((
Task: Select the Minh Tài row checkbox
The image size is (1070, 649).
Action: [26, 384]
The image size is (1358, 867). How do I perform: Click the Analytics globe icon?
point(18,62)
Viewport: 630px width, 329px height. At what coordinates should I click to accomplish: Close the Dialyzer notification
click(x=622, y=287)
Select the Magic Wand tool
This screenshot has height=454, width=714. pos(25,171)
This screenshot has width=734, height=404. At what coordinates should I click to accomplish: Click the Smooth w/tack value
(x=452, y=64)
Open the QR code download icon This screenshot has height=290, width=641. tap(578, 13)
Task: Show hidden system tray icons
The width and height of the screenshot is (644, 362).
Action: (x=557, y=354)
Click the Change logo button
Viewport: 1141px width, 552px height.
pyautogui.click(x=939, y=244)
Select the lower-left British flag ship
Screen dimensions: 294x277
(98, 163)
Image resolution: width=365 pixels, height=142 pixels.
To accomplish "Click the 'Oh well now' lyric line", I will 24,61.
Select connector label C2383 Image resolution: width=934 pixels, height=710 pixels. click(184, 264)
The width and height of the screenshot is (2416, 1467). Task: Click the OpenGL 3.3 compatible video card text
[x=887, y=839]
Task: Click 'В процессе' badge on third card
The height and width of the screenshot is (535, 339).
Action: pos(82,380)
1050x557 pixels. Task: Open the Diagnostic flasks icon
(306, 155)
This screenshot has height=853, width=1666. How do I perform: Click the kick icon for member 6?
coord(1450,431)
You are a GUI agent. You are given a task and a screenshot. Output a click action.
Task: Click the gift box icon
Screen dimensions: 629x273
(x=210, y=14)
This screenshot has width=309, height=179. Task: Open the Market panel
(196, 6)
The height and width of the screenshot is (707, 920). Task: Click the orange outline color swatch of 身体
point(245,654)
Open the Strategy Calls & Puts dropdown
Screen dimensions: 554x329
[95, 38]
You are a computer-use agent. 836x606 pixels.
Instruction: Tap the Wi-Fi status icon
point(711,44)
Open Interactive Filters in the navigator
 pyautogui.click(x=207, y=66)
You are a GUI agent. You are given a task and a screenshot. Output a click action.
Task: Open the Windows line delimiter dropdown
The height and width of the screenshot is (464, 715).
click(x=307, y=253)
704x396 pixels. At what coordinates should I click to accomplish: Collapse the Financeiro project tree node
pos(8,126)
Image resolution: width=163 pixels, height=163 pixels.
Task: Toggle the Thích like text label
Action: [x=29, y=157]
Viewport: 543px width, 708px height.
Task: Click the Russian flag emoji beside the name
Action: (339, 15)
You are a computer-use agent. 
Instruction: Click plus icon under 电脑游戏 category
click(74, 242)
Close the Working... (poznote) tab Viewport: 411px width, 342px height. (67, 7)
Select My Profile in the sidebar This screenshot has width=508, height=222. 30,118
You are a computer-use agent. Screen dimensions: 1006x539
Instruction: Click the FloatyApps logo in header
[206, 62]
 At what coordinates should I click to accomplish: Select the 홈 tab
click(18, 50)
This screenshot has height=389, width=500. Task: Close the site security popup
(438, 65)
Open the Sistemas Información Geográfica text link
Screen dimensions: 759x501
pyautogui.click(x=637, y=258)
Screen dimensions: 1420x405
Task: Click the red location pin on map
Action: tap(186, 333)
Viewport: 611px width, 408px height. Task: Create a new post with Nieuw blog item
))
Activity »
The answer must be an exact copy of every entry.

Response box »
Task: Select the Minh Tài row checkbox
The image size is (1070, 649).
Action: [26, 384]
The image size is (1358, 867). How do I perform: Click the Analytics globe icon?
point(18,62)
Viewport: 630px width, 329px height. At what coordinates should I click to accomplish: Close the Dialyzer notification
click(x=622, y=287)
Select the Magic Wand tool
This screenshot has height=454, width=714. pos(25,171)
This screenshot has width=734, height=404. At what coordinates should I click to accomplish: Click the Smooth w/tack value
(x=452, y=64)
Open the QR code download icon This screenshot has height=290, width=641. tap(578, 13)
Task: Show hidden system tray icons
The width and height of the screenshot is (644, 362).
Action: (x=557, y=354)
Click the Change logo button
Viewport: 1141px width, 552px height.
pyautogui.click(x=939, y=244)
Select the lower-left British flag ship
Screen dimensions: 294x277
(98, 163)
Image resolution: width=365 pixels, height=142 pixels.
To accomplish "Click the 'Oh well now' lyric line", I will 24,61.
Select connector label C2383 Image resolution: width=934 pixels, height=710 pixels. click(184, 264)
The width and height of the screenshot is (2416, 1467). Task: Click the OpenGL 3.3 compatible video card text
[x=887, y=839]
Task: Click 'В процессе' badge on third card
The height and width of the screenshot is (535, 339).
Action: pos(82,380)
1050x557 pixels. Task: Open the Diagnostic flasks icon
(306, 155)
This screenshot has height=853, width=1666. How do I perform: Click the kick icon for member 6?
coord(1450,431)
You are a GUI agent. You are given a task and a screenshot. Output a click action.
Task: Click the gift box icon
Screen dimensions: 629x273
(x=210, y=14)
This screenshot has width=309, height=179. Task: Open the Market panel
(196, 6)
The height and width of the screenshot is (707, 920). Task: Click the orange outline color swatch of 身体
point(245,654)
Open the Strategy Calls & Puts dropdown
Screen dimensions: 554x329
[95, 38]
You are a computer-use agent. 836x606 pixels.
Instruction: Tap the Wi-Fi status icon
point(711,44)
Open Interactive Filters in the navigator
 pyautogui.click(x=207, y=66)
You are a GUI agent. You are given a task and a screenshot. Output a click action.
Task: Open the Windows line delimiter dropdown
The height and width of the screenshot is (464, 715).
click(x=307, y=253)
704x396 pixels. At what coordinates should I click to accomplish: Collapse the Financeiro project tree node
pos(8,126)
Image resolution: width=163 pixels, height=163 pixels.
Task: Toggle the Thích like text label
Action: [x=29, y=157]
Viewport: 543px width, 708px height.
Task: Click the Russian flag emoji beside the name
Action: (339, 15)
You are a computer-use agent. 
Instruction: Click plus icon under 电脑游戏 category
click(74, 242)
Close the Working... (poznote) tab Viewport: 411px width, 342px height. (67, 7)
Select My Profile in the sidebar This screenshot has width=508, height=222. 30,118
You are a computer-use agent. Screen dimensions: 1006x539
Instruction: Click the FloatyApps logo in header
[206, 62]
 At what coordinates should I click to accomplish: Select the 홈 tab
click(18, 50)
This screenshot has height=389, width=500. Task: Close the site security popup
(438, 65)
Open the Sistemas Información Geográfica text link
Screen dimensions: 759x501
pyautogui.click(x=637, y=258)
Screen dimensions: 1420x405
Task: Click the red location pin on map
Action: tap(186, 333)
Viewport: 611px width, 408px height. Task: Create a new post with Nieuw blog item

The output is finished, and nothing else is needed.